Work instructions: Would you transcribe all of the entries that follow, word for word?

Stored records
┄┄┄┄┄┄

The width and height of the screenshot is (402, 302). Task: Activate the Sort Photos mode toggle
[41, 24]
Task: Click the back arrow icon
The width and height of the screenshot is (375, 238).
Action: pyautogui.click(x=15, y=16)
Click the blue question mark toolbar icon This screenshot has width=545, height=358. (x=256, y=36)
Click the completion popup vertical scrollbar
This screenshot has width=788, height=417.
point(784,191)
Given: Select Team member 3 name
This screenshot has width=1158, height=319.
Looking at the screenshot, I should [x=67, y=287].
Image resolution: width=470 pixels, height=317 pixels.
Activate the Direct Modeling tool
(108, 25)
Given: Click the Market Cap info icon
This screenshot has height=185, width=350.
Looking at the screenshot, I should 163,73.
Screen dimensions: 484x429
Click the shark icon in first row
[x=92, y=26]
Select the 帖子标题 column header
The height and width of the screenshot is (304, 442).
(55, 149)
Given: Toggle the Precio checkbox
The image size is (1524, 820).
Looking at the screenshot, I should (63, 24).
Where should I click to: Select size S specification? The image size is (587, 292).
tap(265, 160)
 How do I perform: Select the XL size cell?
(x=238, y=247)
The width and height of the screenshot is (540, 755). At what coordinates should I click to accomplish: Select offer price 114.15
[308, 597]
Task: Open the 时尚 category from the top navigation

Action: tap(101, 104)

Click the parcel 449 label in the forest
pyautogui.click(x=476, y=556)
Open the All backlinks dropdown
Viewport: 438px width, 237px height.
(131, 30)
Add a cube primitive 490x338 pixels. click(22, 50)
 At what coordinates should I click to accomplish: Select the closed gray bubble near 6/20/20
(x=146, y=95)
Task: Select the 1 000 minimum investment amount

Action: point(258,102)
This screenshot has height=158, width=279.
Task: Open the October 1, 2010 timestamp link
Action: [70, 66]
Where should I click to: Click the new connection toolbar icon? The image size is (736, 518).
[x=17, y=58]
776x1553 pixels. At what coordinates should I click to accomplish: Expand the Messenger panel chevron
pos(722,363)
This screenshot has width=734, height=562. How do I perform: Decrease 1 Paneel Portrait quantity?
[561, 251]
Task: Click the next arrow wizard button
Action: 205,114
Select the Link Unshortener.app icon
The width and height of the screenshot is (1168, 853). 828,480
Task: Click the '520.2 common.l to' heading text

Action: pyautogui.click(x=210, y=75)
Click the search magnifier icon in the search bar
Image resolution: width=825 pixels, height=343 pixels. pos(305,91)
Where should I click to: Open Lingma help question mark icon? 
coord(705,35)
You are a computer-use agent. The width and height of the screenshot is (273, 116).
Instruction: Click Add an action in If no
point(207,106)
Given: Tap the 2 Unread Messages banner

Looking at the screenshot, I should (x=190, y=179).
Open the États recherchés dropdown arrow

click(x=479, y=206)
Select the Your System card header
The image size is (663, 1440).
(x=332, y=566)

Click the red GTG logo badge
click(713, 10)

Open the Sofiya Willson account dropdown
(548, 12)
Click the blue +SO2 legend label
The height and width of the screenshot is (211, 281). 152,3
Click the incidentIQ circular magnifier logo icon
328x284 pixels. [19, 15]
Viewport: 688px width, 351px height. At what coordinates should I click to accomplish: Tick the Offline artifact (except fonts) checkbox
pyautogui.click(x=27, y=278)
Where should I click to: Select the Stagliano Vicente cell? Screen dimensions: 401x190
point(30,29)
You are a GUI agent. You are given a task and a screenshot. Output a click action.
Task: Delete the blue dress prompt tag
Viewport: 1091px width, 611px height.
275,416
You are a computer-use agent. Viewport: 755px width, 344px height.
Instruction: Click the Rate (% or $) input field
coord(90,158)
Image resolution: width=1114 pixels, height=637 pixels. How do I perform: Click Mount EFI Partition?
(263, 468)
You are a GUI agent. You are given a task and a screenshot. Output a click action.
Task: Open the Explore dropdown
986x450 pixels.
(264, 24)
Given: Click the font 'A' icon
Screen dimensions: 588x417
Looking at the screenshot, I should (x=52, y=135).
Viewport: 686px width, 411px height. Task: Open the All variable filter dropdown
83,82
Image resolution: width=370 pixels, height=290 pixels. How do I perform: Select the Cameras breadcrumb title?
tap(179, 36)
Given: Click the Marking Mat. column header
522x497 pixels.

┄┄┄┄┄┄

Response area:
The width and height of the screenshot is (402, 302). Task: Activate the Sort Photos mode toggle
[41, 24]
Task: Click the back arrow icon
The width and height of the screenshot is (375, 238).
Action: pyautogui.click(x=15, y=16)
Click the blue question mark toolbar icon This screenshot has width=545, height=358. (x=256, y=36)
Click the completion popup vertical scrollbar
This screenshot has width=788, height=417.
point(784,191)
Given: Select Team member 3 name
This screenshot has width=1158, height=319.
Looking at the screenshot, I should [x=67, y=287].
Image resolution: width=470 pixels, height=317 pixels.
Activate the Direct Modeling tool
(108, 25)
Given: Click the Market Cap info icon
This screenshot has height=185, width=350.
Looking at the screenshot, I should 163,73.
Screen dimensions: 484x429
Click the shark icon in first row
[x=92, y=26]
Select the 帖子标题 column header
The height and width of the screenshot is (304, 442).
(55, 149)
Given: Toggle the Precio checkbox
The image size is (1524, 820).
Looking at the screenshot, I should (63, 24).
Where should I click to: Select size S specification? The image size is (587, 292).
tap(265, 160)
 How do I perform: Select the XL size cell?
(x=238, y=247)
The width and height of the screenshot is (540, 755). At what coordinates should I click to accomplish: Select offer price 114.15
[308, 597]
Task: Open the 时尚 category from the top navigation

Action: tap(101, 104)

Click the parcel 449 label in the forest
pyautogui.click(x=476, y=556)
Open the All backlinks dropdown
Viewport: 438px width, 237px height.
(131, 30)
Add a cube primitive 490x338 pixels. click(22, 50)
 At what coordinates should I click to accomplish: Select the closed gray bubble near 6/20/20
(x=146, y=95)
Task: Select the 1 000 minimum investment amount

Action: point(258,102)
This screenshot has height=158, width=279.
Task: Open the October 1, 2010 timestamp link
Action: [70, 66]
Where should I click to: Click the new connection toolbar icon? The image size is (736, 518).
[x=17, y=58]
776x1553 pixels. At what coordinates should I click to accomplish: Expand the Messenger panel chevron
pos(722,363)
This screenshot has width=734, height=562. How do I perform: Decrease 1 Paneel Portrait quantity?
[561, 251]
Task: Click the next arrow wizard button
Action: 205,114
Select the Link Unshortener.app icon
The width and height of the screenshot is (1168, 853). 828,480
Task: Click the '520.2 common.l to' heading text

Action: pyautogui.click(x=210, y=75)
Click the search magnifier icon in the search bar
Image resolution: width=825 pixels, height=343 pixels. pos(305,91)
Where should I click to: Open Lingma help question mark icon? 
coord(705,35)
You are a computer-use agent. The width and height of the screenshot is (273, 116).
Instruction: Click Add an action in If no
point(207,106)
Given: Tap the 2 Unread Messages banner

Looking at the screenshot, I should (x=190, y=179).
Open the États recherchés dropdown arrow

click(x=479, y=206)
Select the Your System card header
The image size is (663, 1440).
(x=332, y=566)

Click the red GTG logo badge
click(713, 10)

Open the Sofiya Willson account dropdown
(548, 12)
Click the blue +SO2 legend label
The height and width of the screenshot is (211, 281). 152,3
Click the incidentIQ circular magnifier logo icon
328x284 pixels. [19, 15]
Viewport: 688px width, 351px height. At what coordinates should I click to accomplish: Tick the Offline artifact (except fonts) checkbox
pyautogui.click(x=27, y=278)
Where should I click to: Select the Stagliano Vicente cell? Screen dimensions: 401x190
point(30,29)
You are a GUI agent. You are given a task and a screenshot. Output a click action.
Task: Delete the blue dress prompt tag
Viewport: 1091px width, 611px height.
275,416
You are a computer-use agent. Viewport: 755px width, 344px height.
Instruction: Click the Rate (% or $) input field
coord(90,158)
Image resolution: width=1114 pixels, height=637 pixels. How do I perform: Click Mount EFI Partition?
(263, 468)
You are a GUI agent. You are given a task and a screenshot. Output a click action.
Task: Open the Explore dropdown
986x450 pixels.
(264, 24)
Given: Click the font 'A' icon
Screen dimensions: 588x417
Looking at the screenshot, I should (x=52, y=135).
Viewport: 686px width, 411px height. Task: Open the All variable filter dropdown
83,82
Image resolution: width=370 pixels, height=290 pixels. How do I perform: Select the Cameras breadcrumb title?
tap(179, 36)
Given: Click the Marking Mat. column header
522x497 pixels.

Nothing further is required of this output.